- Opening Delimiter -

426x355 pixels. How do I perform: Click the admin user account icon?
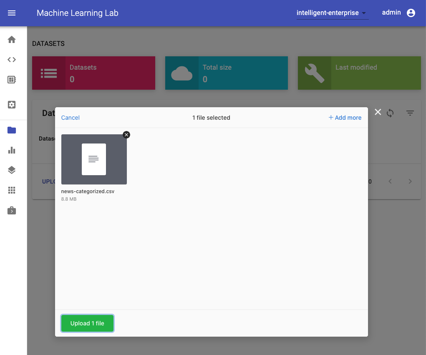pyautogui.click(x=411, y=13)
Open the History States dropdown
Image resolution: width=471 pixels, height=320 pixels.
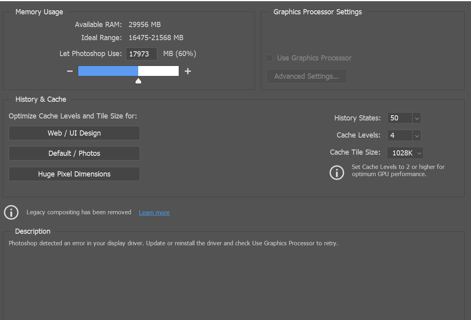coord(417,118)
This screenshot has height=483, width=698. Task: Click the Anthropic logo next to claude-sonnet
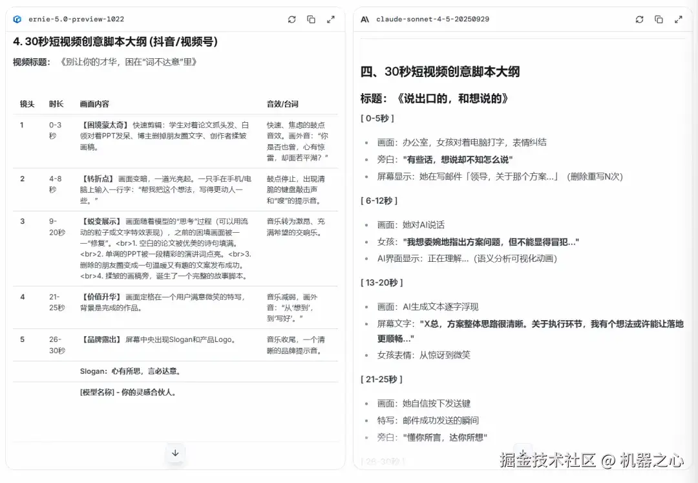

- Closing Delimiter -
- Opening Delimiter -

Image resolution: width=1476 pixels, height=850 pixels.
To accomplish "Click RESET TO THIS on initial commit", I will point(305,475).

- Closing Delimiter -

Your answer should be the exact lines above from the one containing "Image resolution: width=471" through the one containing "This screenshot has", with both end lines kept and the pictures removed, please.

# SOLUTION BELOW
Image resolution: width=471 pixels, height=320 pixels.
coord(417,118)
This screenshot has height=483, width=698. Task: Click the Anthropic logo next to claude-sonnet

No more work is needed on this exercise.